• [Task statement] Copy the stretch of the listing below, from the line containing "Task: Maximize the Firefox window" through the end of the listing, reproducing each line exactly.
──────── Given records
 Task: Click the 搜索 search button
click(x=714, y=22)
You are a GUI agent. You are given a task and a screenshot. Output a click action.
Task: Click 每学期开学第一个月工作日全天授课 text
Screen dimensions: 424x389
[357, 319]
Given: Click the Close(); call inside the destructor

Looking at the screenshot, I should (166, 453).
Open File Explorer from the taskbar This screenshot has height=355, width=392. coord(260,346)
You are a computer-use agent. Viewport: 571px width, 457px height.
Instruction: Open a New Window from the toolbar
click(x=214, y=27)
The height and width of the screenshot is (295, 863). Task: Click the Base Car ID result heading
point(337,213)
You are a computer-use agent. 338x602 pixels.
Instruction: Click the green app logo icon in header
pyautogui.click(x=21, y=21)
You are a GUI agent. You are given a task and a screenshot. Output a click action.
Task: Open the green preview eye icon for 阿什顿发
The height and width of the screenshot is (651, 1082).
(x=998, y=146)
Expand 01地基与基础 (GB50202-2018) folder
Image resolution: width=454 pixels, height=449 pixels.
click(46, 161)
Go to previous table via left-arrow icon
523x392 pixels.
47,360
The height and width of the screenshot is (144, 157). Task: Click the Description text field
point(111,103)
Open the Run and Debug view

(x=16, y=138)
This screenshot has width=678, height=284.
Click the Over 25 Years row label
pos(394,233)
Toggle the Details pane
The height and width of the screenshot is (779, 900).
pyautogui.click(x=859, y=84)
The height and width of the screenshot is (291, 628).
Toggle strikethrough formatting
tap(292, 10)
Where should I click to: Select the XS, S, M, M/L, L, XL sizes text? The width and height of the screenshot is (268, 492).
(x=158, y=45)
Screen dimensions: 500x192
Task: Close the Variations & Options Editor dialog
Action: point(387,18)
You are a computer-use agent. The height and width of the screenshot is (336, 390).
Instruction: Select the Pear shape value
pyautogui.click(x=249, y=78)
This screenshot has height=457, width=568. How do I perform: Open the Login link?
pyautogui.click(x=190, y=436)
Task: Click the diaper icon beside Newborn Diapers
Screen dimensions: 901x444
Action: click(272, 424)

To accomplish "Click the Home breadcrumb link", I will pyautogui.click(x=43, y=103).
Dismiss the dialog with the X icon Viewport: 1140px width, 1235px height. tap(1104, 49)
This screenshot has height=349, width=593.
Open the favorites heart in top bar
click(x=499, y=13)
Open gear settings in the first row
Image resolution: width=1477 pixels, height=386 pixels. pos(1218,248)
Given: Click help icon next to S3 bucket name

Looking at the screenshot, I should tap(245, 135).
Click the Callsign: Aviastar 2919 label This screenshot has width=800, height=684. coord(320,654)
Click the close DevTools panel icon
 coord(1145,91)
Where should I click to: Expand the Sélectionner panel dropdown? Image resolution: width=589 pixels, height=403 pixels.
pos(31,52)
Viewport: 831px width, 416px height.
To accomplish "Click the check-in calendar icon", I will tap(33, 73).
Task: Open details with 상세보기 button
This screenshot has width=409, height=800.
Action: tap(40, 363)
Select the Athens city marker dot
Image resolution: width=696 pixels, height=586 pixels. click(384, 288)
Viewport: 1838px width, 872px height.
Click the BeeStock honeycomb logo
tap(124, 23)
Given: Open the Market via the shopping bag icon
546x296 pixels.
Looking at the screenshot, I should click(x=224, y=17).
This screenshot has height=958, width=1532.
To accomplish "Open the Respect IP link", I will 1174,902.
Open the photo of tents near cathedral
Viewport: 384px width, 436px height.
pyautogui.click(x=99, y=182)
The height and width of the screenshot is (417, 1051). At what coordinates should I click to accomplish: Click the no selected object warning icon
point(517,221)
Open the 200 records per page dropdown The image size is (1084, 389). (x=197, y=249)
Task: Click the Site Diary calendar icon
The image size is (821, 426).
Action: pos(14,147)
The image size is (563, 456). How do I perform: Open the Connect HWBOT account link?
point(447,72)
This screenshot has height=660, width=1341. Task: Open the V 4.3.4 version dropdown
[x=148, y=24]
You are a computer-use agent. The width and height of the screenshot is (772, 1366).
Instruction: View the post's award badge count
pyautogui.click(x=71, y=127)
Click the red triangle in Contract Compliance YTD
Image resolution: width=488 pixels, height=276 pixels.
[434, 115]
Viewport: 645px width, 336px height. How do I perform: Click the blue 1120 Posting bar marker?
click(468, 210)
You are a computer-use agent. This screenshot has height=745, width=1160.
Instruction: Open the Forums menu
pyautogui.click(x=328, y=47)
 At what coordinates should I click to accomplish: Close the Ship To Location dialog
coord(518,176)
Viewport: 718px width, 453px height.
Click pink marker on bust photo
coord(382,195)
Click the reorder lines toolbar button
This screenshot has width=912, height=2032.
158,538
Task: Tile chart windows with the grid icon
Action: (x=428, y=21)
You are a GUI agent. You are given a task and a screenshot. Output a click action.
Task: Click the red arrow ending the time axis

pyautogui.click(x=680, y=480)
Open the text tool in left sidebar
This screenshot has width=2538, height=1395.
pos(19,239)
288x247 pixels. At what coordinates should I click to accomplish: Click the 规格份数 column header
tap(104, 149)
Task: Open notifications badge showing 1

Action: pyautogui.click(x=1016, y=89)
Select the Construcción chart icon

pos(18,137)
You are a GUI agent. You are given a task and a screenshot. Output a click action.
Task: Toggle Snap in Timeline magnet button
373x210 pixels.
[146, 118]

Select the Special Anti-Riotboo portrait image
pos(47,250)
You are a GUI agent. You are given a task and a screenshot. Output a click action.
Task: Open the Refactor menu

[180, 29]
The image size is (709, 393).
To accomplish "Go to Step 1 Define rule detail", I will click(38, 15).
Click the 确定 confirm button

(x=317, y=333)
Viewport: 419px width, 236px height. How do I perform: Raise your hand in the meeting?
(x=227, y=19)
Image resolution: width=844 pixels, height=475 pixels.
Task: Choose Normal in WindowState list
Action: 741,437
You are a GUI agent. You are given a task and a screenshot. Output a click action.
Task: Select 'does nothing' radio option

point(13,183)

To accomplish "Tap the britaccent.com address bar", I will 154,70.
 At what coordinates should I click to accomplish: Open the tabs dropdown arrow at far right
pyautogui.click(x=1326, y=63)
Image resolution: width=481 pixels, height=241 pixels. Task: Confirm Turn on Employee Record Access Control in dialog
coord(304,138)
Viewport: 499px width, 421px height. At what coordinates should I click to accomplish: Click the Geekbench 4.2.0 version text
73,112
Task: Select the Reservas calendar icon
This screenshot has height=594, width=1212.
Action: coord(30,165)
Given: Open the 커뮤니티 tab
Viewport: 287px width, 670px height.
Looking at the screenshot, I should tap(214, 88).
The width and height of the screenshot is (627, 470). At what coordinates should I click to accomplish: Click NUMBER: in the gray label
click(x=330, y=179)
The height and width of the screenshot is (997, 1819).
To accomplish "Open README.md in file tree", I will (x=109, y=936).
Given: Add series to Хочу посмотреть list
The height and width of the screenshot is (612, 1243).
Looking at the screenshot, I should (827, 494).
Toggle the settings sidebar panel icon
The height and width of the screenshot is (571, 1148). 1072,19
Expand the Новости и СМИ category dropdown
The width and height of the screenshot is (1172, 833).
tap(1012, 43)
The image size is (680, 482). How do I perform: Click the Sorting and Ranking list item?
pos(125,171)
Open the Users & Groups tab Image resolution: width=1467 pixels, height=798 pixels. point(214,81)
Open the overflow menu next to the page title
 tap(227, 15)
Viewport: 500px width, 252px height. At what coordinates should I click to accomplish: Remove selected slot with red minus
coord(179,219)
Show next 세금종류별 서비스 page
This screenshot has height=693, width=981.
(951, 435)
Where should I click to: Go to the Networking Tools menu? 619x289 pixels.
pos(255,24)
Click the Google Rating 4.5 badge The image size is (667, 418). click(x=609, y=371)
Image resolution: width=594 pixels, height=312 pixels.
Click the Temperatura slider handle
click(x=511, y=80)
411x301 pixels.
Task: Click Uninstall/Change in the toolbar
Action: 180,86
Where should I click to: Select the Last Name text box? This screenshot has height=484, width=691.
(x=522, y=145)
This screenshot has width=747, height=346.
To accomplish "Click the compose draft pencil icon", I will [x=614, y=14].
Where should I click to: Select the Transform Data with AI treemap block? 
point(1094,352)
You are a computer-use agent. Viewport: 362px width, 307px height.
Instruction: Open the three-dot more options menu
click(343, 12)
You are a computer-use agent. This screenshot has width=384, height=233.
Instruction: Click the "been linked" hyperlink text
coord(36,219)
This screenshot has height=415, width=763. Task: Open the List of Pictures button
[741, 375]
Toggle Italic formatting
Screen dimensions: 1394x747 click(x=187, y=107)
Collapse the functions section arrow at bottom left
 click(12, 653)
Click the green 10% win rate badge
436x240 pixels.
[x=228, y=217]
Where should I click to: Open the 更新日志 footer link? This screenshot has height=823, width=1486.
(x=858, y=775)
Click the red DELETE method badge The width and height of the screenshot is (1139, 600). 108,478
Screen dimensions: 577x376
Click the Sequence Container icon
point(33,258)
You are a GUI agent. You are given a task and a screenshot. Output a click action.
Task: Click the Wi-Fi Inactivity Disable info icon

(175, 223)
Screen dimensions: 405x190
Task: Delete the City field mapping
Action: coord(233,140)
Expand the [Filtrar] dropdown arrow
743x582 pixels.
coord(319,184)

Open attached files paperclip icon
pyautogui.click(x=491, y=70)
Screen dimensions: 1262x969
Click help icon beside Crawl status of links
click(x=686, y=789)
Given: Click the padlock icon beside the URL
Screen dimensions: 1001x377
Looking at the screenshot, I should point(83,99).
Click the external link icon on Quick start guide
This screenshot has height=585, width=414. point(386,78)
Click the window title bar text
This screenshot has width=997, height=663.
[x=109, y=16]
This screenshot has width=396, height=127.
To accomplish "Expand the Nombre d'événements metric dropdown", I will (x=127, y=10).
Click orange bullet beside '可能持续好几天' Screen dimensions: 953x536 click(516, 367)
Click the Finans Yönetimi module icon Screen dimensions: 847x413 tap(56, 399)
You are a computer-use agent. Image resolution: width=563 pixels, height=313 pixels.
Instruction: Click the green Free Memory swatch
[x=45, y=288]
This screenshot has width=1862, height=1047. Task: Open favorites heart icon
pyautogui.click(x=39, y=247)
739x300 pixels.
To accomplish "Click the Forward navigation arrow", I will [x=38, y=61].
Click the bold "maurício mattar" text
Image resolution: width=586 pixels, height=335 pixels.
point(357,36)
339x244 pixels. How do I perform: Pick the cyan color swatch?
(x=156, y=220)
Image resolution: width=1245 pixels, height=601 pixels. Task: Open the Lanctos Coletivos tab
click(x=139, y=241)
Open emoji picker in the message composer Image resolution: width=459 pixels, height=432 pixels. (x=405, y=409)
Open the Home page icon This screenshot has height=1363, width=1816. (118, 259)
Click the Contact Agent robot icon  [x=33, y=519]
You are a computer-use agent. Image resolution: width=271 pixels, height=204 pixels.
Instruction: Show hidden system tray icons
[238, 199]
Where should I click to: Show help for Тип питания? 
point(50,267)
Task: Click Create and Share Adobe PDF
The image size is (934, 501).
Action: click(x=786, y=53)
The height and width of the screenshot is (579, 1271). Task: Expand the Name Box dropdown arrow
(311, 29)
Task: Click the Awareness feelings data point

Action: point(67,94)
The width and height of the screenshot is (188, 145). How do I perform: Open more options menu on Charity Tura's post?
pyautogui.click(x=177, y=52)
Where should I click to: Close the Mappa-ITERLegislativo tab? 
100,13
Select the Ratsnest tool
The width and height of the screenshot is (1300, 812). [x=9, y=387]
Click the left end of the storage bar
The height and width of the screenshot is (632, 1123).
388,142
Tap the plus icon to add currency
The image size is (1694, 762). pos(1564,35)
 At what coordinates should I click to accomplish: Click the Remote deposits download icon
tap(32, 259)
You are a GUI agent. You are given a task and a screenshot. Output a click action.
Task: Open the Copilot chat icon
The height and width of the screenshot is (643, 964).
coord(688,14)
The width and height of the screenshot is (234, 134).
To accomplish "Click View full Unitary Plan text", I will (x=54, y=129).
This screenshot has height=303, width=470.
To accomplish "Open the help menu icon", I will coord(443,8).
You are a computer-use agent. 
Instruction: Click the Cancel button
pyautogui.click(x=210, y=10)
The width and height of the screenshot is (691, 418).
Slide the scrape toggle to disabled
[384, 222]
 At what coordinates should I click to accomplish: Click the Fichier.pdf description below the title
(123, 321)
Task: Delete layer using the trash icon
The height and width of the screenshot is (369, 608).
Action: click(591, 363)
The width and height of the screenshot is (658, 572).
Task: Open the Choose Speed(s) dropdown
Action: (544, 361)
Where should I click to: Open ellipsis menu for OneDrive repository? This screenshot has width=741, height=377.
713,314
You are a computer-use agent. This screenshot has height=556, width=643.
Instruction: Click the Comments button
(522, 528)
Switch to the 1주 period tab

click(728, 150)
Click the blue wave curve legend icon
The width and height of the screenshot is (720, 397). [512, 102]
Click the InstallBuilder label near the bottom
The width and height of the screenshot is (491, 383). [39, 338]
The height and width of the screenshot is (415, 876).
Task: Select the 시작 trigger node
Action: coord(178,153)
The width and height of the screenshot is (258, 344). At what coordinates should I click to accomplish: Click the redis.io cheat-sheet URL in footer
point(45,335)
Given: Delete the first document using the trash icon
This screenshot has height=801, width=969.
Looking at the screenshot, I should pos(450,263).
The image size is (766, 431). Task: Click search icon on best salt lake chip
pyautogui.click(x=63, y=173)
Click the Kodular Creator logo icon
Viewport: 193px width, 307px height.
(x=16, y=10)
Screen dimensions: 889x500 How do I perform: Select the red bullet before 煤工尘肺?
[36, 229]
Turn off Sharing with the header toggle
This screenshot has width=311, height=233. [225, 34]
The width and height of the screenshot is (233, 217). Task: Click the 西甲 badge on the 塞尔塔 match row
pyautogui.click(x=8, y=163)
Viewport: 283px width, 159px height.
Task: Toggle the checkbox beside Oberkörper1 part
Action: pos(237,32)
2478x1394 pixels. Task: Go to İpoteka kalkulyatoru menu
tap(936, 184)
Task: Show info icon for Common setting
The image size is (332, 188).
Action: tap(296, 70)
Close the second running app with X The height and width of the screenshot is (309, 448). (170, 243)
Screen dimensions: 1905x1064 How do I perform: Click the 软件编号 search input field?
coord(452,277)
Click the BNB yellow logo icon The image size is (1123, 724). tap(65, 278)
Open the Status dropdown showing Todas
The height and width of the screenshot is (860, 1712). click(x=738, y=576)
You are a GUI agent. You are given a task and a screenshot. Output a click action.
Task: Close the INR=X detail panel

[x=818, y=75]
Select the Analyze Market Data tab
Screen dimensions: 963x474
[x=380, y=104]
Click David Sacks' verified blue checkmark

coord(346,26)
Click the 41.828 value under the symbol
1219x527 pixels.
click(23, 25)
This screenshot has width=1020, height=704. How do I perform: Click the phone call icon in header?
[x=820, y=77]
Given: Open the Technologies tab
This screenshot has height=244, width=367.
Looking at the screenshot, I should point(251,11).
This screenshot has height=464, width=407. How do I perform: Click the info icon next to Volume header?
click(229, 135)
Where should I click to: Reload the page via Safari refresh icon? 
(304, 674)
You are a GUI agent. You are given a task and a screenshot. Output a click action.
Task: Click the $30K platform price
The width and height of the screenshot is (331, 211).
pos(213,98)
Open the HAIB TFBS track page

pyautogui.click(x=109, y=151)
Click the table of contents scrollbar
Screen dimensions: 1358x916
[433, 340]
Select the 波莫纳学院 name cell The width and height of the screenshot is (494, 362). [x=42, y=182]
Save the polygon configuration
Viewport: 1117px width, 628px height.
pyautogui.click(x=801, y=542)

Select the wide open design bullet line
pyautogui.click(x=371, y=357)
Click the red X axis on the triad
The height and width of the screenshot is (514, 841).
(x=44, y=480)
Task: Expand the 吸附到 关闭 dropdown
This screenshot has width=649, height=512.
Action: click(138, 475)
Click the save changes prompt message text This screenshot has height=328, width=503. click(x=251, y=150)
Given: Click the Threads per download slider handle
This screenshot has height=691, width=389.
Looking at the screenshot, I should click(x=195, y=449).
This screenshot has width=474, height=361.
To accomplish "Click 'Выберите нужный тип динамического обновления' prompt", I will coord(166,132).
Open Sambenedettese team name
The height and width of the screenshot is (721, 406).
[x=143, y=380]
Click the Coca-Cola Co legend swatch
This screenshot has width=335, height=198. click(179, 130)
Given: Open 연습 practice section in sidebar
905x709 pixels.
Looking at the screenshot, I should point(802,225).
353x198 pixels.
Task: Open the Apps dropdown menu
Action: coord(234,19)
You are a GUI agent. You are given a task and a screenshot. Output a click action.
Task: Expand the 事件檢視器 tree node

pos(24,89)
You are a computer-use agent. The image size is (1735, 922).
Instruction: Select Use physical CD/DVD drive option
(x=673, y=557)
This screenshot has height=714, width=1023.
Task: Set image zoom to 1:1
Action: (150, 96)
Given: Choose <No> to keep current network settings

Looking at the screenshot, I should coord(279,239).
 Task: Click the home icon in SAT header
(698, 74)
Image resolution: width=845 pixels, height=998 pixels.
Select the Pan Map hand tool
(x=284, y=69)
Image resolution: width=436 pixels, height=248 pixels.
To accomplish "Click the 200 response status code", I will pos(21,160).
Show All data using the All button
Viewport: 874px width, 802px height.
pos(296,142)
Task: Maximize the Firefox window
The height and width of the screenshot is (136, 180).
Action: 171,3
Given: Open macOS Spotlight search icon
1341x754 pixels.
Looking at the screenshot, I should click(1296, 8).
────────────────
• [Solution]
Task: Maximize the Firefox window
The height and width of the screenshot is (136, 180).
Action: 171,3
Given: Open macOS Spotlight search icon
1341x754 pixels.
Looking at the screenshot, I should click(1296, 8).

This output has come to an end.